The Master Builders Association has come out in favour of the proposed Security of Payment legislation, provided it follows the Western Australian model, rather than any of the three East Coast models that operate in New South Wales, Victoria and Queensland. In a submission to the legislature, it suggests that:
The issue of which legislation South Australia adopts should be driven by which
gives the best outcomes for all participants and improves relationships within the
industry. Facilitating cooperative contracting is a policy goal of Master Builders
and the State Government and security of payment legislation should reflect this
goal.
In concluding that the Western Australian model, which is now working well after the somewhat slow start encountered in all jurisdictions, is preferable, it has focused particulary on the following shortcomings in the East Coast model:
• The “rubber stamp” approach engenders intractable litigation: In a very
significant proportion of cases, there is no determination on the merits at
all. Statistics show that the vast majority of claims are ‘waved through’
with 100% of the sum claimed being awarded, often for technical not
substantive reasons. Interstate experience demonstrates that mandating
payments without assessment of the substantive merits tends to lead to
the aggrieved party taking an intransigent attitude in subsequent
litigation, exacerbating disputation and encouraging costly litigation.

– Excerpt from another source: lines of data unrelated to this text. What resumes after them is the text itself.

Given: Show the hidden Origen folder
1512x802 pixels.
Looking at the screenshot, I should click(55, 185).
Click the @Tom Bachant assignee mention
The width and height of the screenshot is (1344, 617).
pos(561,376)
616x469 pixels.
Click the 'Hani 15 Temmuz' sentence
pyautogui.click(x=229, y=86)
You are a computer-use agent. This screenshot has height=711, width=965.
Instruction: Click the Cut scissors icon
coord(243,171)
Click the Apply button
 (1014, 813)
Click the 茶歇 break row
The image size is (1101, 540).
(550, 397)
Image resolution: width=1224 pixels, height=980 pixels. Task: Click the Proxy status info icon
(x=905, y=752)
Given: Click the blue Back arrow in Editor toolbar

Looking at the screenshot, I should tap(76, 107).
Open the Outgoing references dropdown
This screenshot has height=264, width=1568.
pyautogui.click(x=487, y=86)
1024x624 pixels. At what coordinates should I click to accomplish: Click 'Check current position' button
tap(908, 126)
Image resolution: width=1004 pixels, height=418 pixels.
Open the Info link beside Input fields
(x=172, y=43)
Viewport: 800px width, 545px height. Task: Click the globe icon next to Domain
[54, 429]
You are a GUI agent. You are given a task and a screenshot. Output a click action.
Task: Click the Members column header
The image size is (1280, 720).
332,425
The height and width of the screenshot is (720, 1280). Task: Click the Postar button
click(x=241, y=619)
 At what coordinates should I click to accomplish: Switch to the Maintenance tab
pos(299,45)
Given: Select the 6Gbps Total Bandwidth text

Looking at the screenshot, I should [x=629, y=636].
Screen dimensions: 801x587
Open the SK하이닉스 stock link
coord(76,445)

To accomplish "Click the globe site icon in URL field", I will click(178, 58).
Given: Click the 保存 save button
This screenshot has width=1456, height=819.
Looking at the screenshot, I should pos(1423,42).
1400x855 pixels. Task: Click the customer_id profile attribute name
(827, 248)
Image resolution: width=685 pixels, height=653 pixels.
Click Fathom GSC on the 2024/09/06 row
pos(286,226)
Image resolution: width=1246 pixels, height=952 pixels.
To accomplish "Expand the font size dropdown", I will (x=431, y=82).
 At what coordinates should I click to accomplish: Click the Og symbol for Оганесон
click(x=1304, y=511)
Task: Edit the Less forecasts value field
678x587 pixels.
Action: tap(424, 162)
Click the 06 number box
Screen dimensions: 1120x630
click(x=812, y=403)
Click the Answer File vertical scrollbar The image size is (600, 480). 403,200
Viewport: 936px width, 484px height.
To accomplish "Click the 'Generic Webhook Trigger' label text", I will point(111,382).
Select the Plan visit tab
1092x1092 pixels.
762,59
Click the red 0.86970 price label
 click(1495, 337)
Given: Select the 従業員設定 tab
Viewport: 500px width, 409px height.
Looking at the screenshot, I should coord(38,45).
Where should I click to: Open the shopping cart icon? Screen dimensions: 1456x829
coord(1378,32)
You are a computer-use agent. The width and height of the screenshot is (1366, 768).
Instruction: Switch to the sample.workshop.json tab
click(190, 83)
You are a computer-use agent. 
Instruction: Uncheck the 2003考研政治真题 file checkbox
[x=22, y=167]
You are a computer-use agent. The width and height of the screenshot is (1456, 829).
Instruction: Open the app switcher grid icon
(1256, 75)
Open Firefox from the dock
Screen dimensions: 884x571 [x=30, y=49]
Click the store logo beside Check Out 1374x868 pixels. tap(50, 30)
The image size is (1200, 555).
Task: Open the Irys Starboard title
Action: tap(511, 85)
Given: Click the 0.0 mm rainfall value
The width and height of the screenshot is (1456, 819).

• No freedom to agree on adjudicators: The East Coast model's inflexible
rules relating to adjudication selection has created a parasitic industry of
adjudicators with a monopoly over adjudication. This leads to:
• Poor quality of adjudicators
• Unhealthy forum shopping
• Inadequate processes; and
• Unhealthy effect of ‘closed shop’
• Restrictions on hearings: Because hearings are restricted, the decisions
lack finality (thereby necessitating further litigation) and promote poorer
decision making by the adjudicators.
• Timescales: Requiring the entire adjudication process to be completed
within ten days is too short for all but the simplest of cases. This
timeframe gives the respondent less than a week to properly assess and
respond to a claim.
• Ambush claims: An applicant can take many months to prepare a claim
but the respondent only has days to respond. This unfair practice can
reinforce an intransigent approach to subsequent litigation.
• One way street: The East Coast model only permits damages claims
allowable by way of defence, but not attack. This distorts the
adjudication process and encourages subsequent litigation.
• Exclusion of financial institutions.
The MBA's analysis thus coincides with the conclusion of reports obtained by the governments of the Northern Territory and Tasmania.